ただの言葉としてではなく、このひとことに含まれている全部を私は分かっているつもりだ。
あなたのことなら、世界でいちばんよく知っている。
あなたがあなただからこそ、私はあなたを心の底から大切に思っている。
あなたはプラスにもマイナスにも私の心を揺らすことができる。
私の心を嵐の海に突き落とすことも可能なら、潮騒が心地よい渚へ導いてくれることも可能だ。

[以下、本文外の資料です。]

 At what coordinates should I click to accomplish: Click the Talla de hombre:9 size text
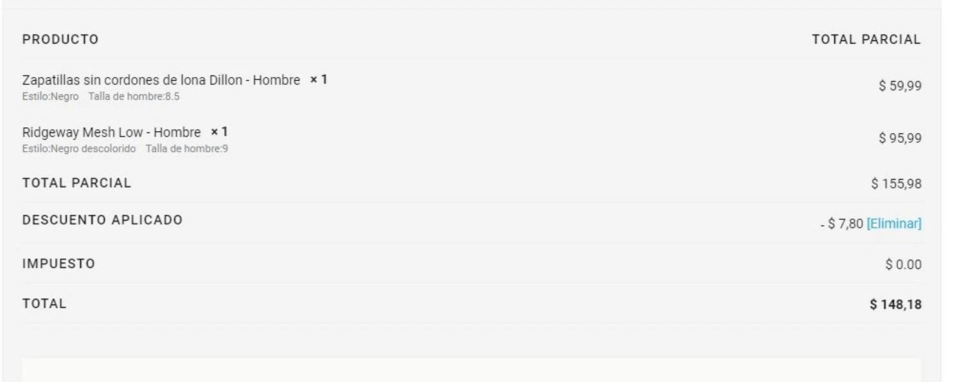click(186, 149)
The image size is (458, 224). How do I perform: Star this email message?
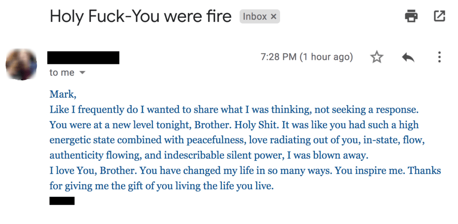[377, 57]
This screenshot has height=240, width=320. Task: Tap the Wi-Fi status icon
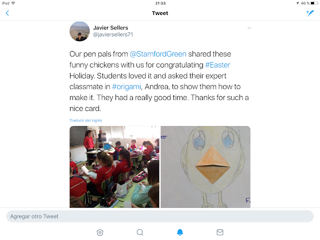pyautogui.click(x=14, y=3)
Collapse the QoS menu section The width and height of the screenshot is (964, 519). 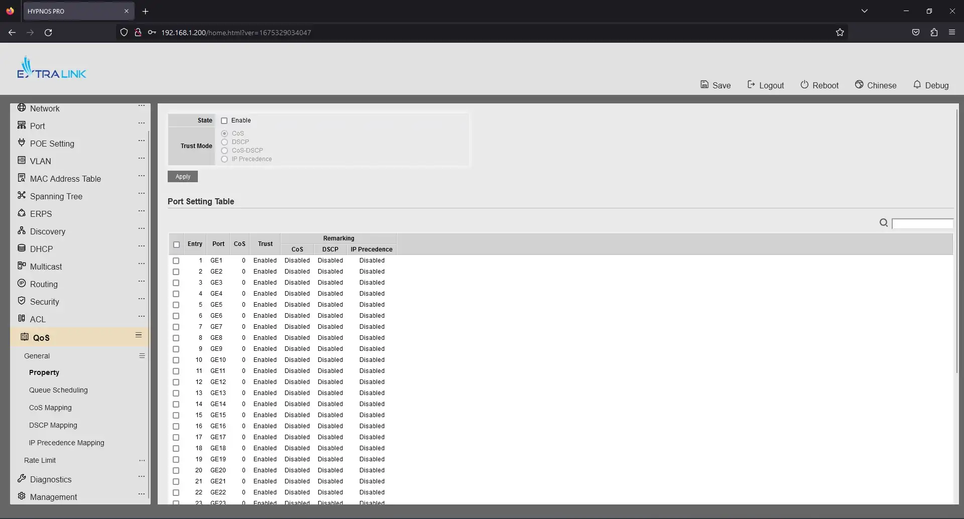click(x=139, y=335)
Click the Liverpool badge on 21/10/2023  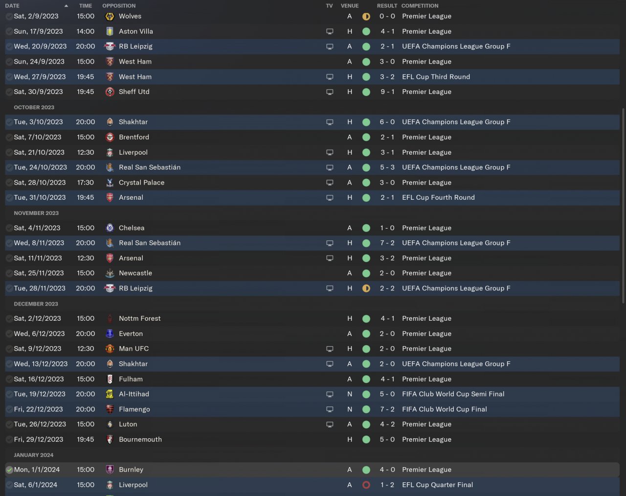tap(110, 152)
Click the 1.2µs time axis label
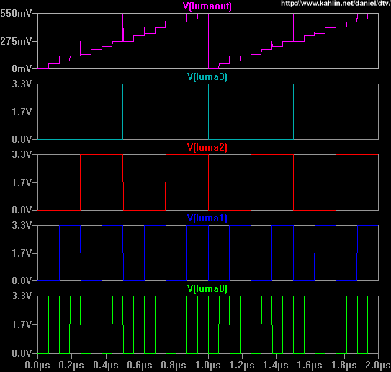 tap(242, 366)
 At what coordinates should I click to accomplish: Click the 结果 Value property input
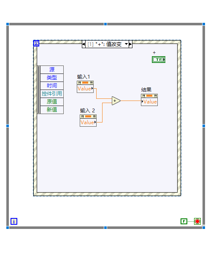pyautogui.click(x=149, y=102)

そんな恐るべきことを、と私は思っているのだが、いとも簡単にできてしまうなんて、やはりあなたしかいない。
そのくせ、あなたには自覚がない。
あなたはかつて自分でそう言ったし、私もそれは嘘ではなく事実だと感じている。
私はとても悔しいと思う。
あなたが私にできることなら、私だってあなたにお返ししてあげたいのに、ほんの少しだけでもそうできているのかいないのか、私は知りたいのに、あなたはなかなかそのヒントさえ見せてくれない。
私は「今に見てろよ」と思っている。
いつかあなたにお返し……それとも仕返しだろうか?
私はあなたを盛大に見返してあげたい。
そんな恩返しをしたい。
そのためにもずっとあなたのそばにいて、もっともっと、もっとあなたを知りたい。